New Delhi: India’s battle against Covid-19 has shown some ray of hope.
The R0 value for Covid-19, which is a key parameter to describe the rate of infection of coronavirus, has further reduced this week to 1.36 — from 1.55 on 11 April.
R0 is the basic reproduction number of a disease and indicates the number of people a patient can directly infect in a healthy population.
The metric has been estimated by scientists at the Institute of Mathematical Sciences (IMS) in Chennai.
“Starting from 13 April, the data shows a further reduced rate of increase of the number of active cases, corresponding to an effective reproduction number of 1.36,” Sitabhra Sinha, a scientist at the IMS, told ThePrint.
The value was as high as 1.83 on 6 April.
As of Tuesday afternoon, India reported 14,759 active coronavirus cases — with 590 deaths.
Cases in Maharashtra showing signs of slowing down
The decreasing R0 indicates that the restrictions imposed under the three-week lockdown is helping India in containing the spread of the highly infectious Covid-19 disease.
A logarithmic plot for the number of active cases with time shows a deviation from the original growth trend that was observed from 4 March — which corresponded to a basic reproduction number of 1.83.

### TASKS FOR THIS EXERCISE
**a.** Answer these about the article on India's R0 value:
(i) Which institute estimated the R0 metric?
(ii) As of Tuesday afternoon, how many active coronavirus cases and deaths did India report?
(iii) What was the value on 6 April?
**b.** Repeat, word for word, everything in the article on India's R0 value from "As of Tuesday" down to "infectious Covid-19 disease.".
**c.** Proceed with the article on India's R0 value, picking up after its last sentence.

### INPUT DATA
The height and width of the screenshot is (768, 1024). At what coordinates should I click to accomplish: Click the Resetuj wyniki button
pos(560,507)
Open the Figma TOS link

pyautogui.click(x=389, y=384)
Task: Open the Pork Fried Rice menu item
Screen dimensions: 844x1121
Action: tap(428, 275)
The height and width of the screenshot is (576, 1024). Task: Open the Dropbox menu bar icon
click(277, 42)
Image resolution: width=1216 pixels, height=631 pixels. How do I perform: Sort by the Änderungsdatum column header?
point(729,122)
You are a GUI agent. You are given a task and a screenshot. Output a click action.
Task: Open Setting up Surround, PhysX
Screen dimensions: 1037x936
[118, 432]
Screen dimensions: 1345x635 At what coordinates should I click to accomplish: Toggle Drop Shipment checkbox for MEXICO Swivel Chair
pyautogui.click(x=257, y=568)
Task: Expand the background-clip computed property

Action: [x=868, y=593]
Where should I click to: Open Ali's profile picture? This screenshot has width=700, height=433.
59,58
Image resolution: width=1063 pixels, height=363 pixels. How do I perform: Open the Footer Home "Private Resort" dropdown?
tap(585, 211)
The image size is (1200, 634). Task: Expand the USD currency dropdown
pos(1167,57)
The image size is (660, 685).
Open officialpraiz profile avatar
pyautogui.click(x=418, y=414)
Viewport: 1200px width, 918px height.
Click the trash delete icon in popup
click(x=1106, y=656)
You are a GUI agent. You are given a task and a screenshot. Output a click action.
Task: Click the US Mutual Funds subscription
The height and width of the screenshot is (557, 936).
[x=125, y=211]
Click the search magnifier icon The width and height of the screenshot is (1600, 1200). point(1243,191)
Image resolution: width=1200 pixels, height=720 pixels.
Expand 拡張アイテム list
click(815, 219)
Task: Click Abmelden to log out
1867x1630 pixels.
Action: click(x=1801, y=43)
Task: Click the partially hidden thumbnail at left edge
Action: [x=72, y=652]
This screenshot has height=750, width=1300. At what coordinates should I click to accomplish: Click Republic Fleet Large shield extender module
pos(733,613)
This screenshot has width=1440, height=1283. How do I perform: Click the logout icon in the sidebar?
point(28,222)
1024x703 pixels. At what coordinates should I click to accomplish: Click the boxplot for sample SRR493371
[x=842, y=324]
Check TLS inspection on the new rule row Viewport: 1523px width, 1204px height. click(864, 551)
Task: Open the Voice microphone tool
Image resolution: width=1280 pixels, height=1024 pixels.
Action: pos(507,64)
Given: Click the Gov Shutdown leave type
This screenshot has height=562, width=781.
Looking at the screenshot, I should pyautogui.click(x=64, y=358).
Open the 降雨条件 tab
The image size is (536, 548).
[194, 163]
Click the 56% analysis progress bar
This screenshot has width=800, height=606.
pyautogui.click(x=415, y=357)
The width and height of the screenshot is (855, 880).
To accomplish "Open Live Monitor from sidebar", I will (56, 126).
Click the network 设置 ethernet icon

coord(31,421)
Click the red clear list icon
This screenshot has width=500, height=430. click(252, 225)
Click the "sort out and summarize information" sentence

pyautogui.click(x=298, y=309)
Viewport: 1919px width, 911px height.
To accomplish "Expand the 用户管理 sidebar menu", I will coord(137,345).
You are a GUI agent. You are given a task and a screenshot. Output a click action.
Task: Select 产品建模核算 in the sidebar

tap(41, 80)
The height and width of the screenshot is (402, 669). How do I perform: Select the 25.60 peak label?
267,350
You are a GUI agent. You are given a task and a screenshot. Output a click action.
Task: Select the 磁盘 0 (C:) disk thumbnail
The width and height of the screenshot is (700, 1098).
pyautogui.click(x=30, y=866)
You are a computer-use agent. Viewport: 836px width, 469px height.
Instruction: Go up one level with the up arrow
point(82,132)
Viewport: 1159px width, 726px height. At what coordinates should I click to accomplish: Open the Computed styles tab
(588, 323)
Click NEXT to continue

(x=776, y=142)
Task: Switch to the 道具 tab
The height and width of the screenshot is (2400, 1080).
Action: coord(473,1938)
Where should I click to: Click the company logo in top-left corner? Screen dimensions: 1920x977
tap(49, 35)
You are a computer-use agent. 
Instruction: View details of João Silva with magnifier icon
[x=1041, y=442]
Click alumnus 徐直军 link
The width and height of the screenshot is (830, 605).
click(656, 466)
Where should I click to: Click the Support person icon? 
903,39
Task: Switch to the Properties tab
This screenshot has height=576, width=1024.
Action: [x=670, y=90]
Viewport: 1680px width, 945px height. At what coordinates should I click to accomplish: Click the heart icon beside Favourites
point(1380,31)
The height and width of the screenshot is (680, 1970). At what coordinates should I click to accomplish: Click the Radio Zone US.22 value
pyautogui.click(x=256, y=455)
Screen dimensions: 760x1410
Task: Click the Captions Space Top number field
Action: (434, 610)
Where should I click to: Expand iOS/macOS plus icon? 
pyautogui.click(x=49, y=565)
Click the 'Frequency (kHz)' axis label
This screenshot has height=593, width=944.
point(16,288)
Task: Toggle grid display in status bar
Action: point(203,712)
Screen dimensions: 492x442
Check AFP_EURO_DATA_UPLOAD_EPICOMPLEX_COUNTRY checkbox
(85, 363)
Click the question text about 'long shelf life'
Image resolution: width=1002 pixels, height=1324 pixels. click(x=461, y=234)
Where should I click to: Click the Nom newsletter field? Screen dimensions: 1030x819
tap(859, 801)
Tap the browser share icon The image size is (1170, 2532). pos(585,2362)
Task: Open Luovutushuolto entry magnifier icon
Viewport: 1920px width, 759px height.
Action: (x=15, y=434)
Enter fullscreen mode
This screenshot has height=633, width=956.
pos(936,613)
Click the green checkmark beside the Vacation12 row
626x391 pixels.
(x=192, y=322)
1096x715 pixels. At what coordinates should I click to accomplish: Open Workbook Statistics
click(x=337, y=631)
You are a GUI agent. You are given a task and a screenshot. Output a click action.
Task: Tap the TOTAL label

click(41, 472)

### ANSWERS TO THE EXERCISE
**a.**
(i) The Institute of Mathematical Sciences (IMS) in Chennai.
(ii) 14,759 active cases and 590 deaths.
(iii) 1.83.

**b.**
As of Tuesday afternoon, India reported 14,759 active coronavirus cases — with 590 deaths.
Cases in Maharashtra showing signs of slowing down
The decreasing R0 indicates that the restrictions imposed under the three-week lockdown is helping India in containing the spread of the highly infectious Covid-19 disease.

**c.**
Sinha said that while going at the original rate of growth (1.83), India would have hit 1 lakh active cases by 27 April.
“If the present rate continues unaltered, we’ll have around 25,000 active cases by that same date (27 April), which means a reduction to a quarter of the number expected,” he added.
“Had we continued with the reduced trend that we had noticed from 6 April (1.55), we would have had just a bit less than 40,000 cases by 28 April,” Sinha said.
Sinha also said the growth rate in Maharashtra is showing signs of slowing down since 16 April although the actual rate of growth cannot be estimated yet because the data points are currently too less for statistical analysis.